▸ **The input**:
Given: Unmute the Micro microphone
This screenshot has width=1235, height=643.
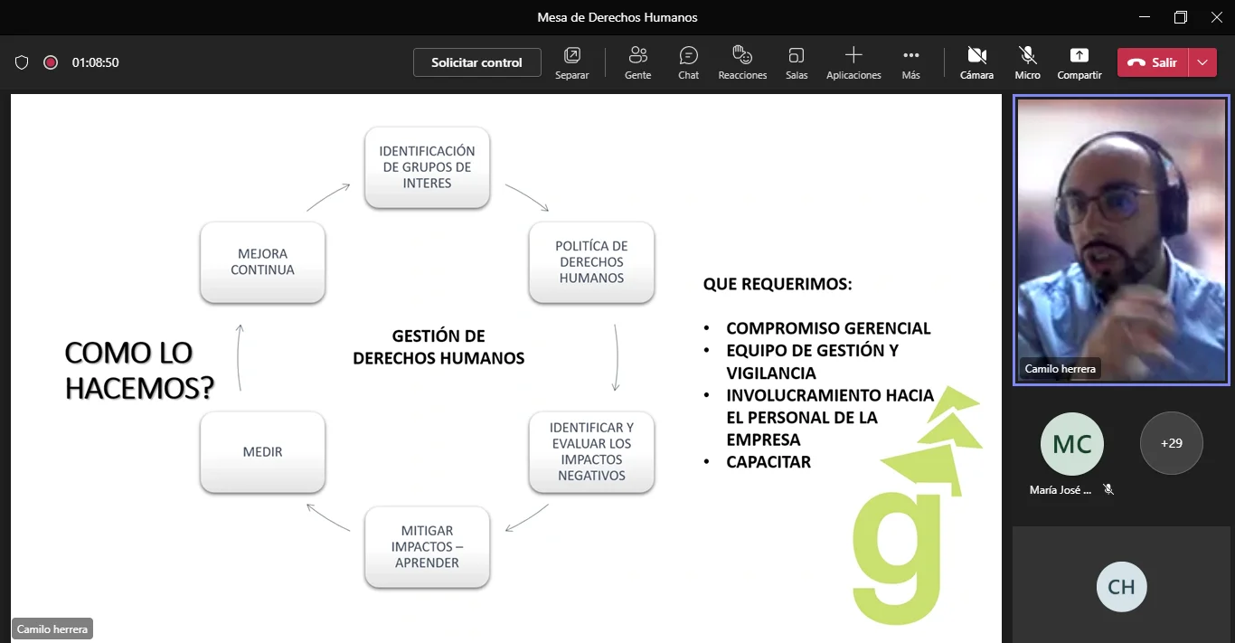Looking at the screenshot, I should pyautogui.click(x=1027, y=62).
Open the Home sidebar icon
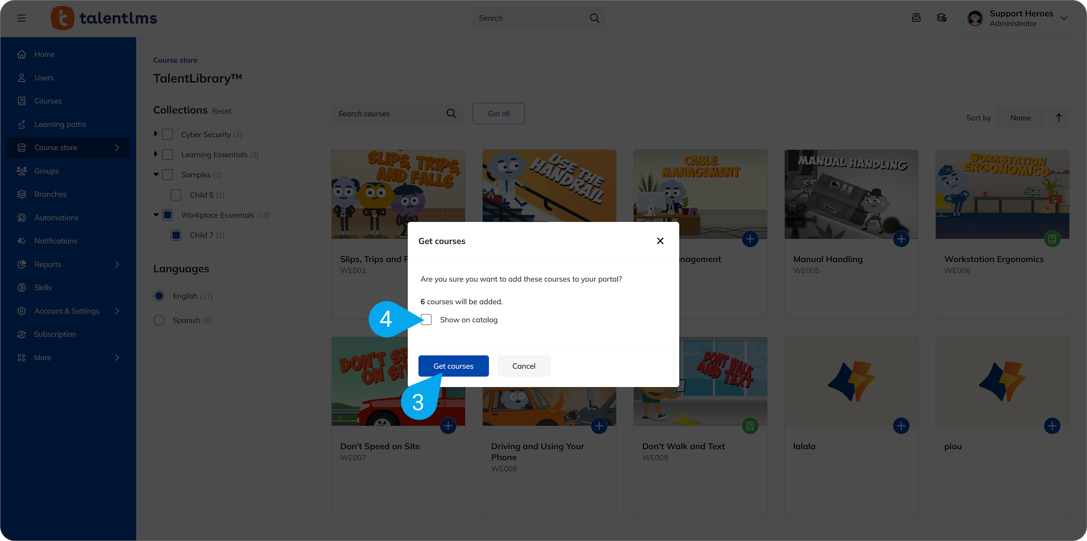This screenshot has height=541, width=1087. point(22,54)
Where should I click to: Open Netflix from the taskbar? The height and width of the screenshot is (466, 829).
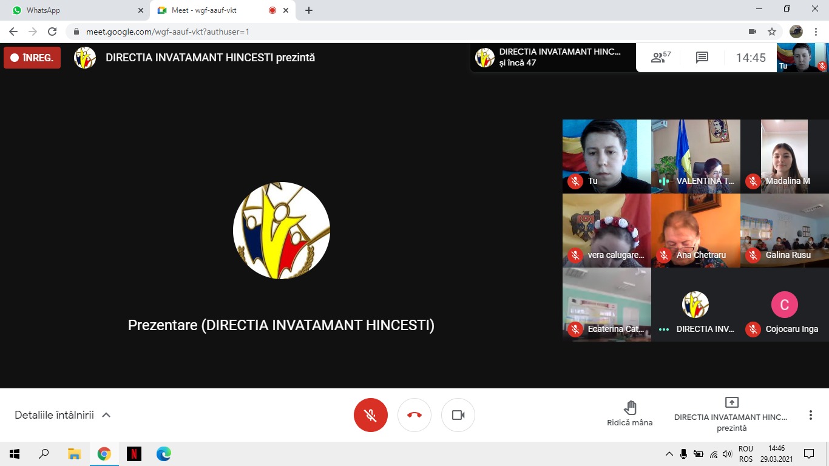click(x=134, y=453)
...
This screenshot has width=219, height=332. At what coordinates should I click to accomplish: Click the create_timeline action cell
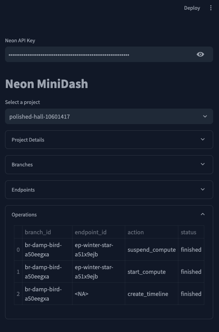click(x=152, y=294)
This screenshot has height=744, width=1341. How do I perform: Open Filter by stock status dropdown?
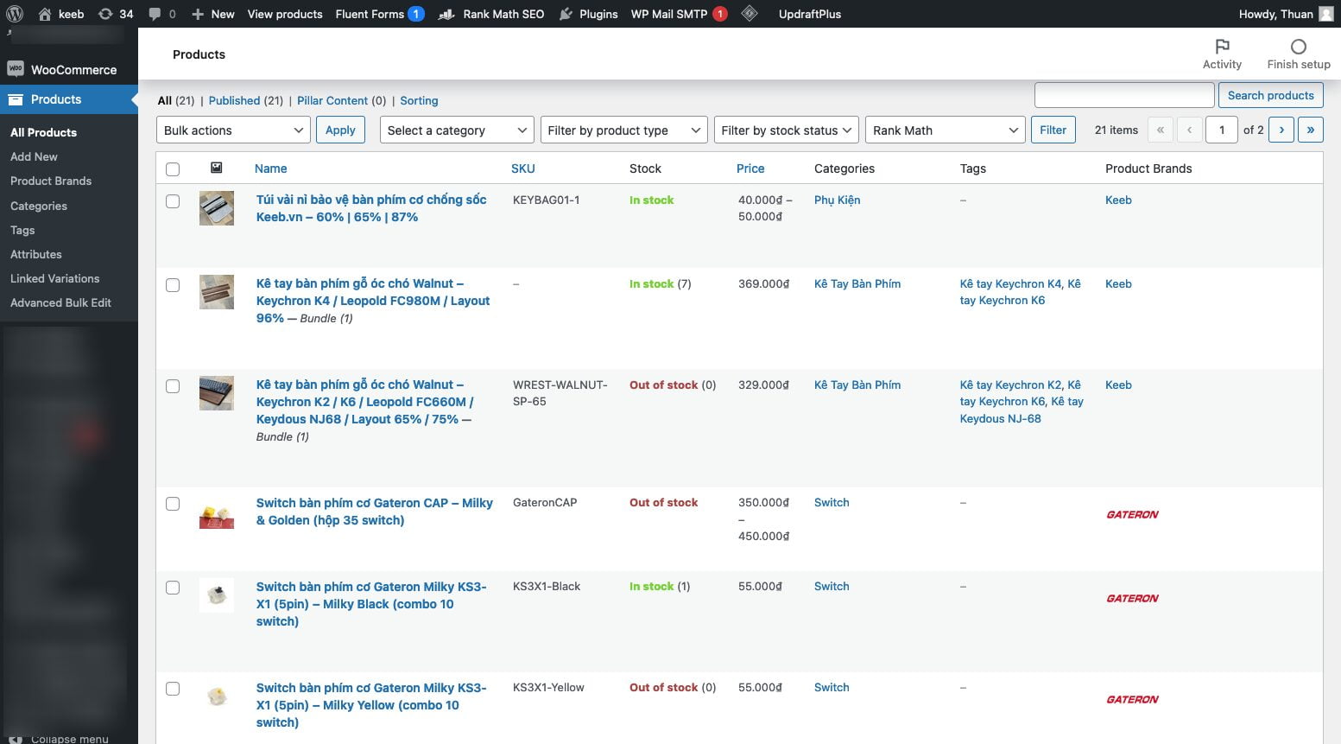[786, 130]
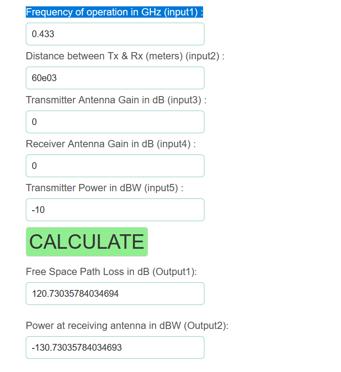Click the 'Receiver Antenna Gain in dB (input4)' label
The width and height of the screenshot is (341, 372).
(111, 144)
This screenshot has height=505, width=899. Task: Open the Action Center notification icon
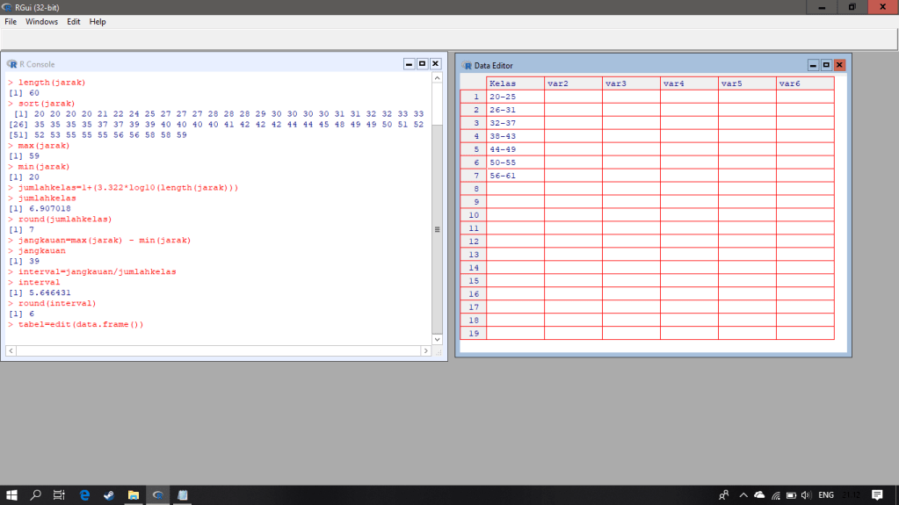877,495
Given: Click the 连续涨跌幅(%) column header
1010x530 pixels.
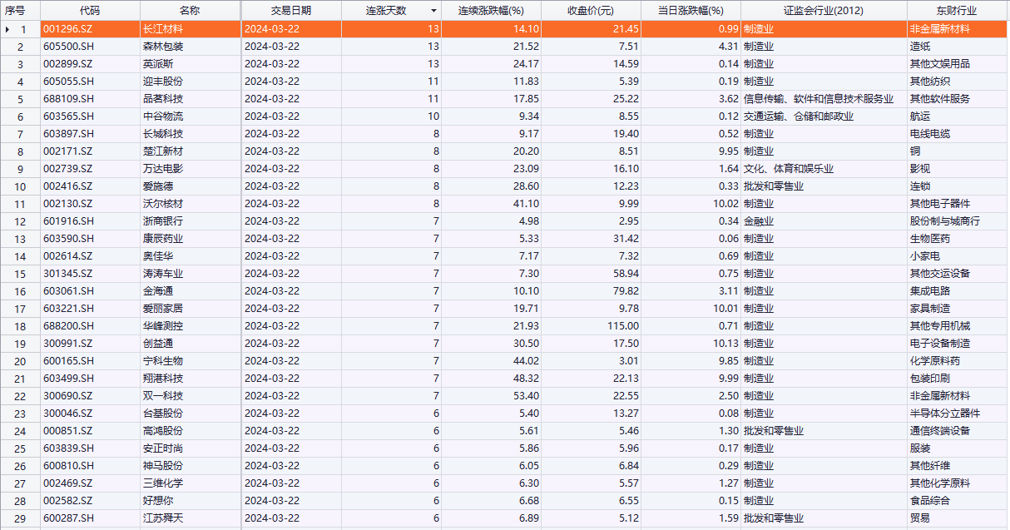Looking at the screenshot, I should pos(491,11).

▸ **What you have to do**: Transcribe the stretch of lines from the line containing "Given: Unmute the Micro microphone" through the line containing "click(x=134, y=453)", both ends included. Leave the pictures out of your answer.

▸ **Task output**:
Given: Unmute the Micro microphone
This screenshot has width=1235, height=643.
Looking at the screenshot, I should pyautogui.click(x=1027, y=62).
Open the Home sidebar icon
This screenshot has height=541, width=1087. point(22,54)
Where should I click to: Open Netflix from the taskbar? The height and width of the screenshot is (466, 829).
click(x=134, y=453)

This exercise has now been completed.